3). Helps build endurance
When it comes to working out, you want to make sure that you can build up your overall endurance. When you start to increase your weight, your muscle will begin to get better engaged and your breathing will become more efficient. This will allow you to become better during your weight as well as cardio workouts.
Use the “2 for 2” Rule
Perhaps one of the best ways to know when to increase your bench presses is to use what is known as the “2 for 2” rule. With this rule, you will increase your bench press weights when you are able to do 2 extra rep for 2 consecutive workouts.
Example of the “2 for 2” Rule
You are able to bench press 185 pounds clean for eight reps. On the next workout, you are able to bench press 185 pounds for ten clean reps The workout after that one, you are again able to bench press 185 pounds for ten clean reps. At this point, you should be able to increase your bench press weight up to 205 pounds for eight reps.
How Much Should I Increase My Weights?
When you are increasing weights, you want to make sure that you don’t overdo it. That’s why you should play it safe and only increase the weight by 20 pounds.
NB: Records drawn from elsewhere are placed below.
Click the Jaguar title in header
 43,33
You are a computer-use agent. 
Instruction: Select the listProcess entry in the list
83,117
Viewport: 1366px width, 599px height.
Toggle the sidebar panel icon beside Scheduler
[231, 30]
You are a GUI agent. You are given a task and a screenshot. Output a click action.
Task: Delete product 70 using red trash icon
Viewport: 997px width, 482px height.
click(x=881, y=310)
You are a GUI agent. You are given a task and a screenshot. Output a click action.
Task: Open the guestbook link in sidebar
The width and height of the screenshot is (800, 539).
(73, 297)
You want to make sure that you can complete at least eight clean reps at the higher weight. If you are unable to complete eight higher reps, then you should go back to the previous weight.
How to Increase Your Weights
Now that you know when to increase your weights during bench presses, you may want to know how to get your body in a position to increase your weights. Be sure to follow these tips that can help you progress on your bench presses:
1). Be Sure to Warm Up Before Your Work Out
You want to make sure that your muscles are loose and you have your body flowing properly before you begin to lift. Here are some warm-up exercises that can put you in the proper physical shape to lift:
- Jog forward and backward 20 yards at 3 reps each
- Shuffle 20 yards for 3 reps
- Skip forward and backward for 20 yards for 3 reps
- Stright-arm band pulls for 15 reps
- Push-up position hold for 20 reps
2). Practice Proper Positioning and Form
It is important that you have the proper form when you are bench pressing. Here are some tips to help make sure you are in the proper position to leverage your strength properly on the bench:
- Lay on the bench with your eyes directly under the bar
- Feet are planted firmly on the ground
- Have four points of contact: feet on the ground, butt on the bench, shoulder blades on the bench, and head on the bench.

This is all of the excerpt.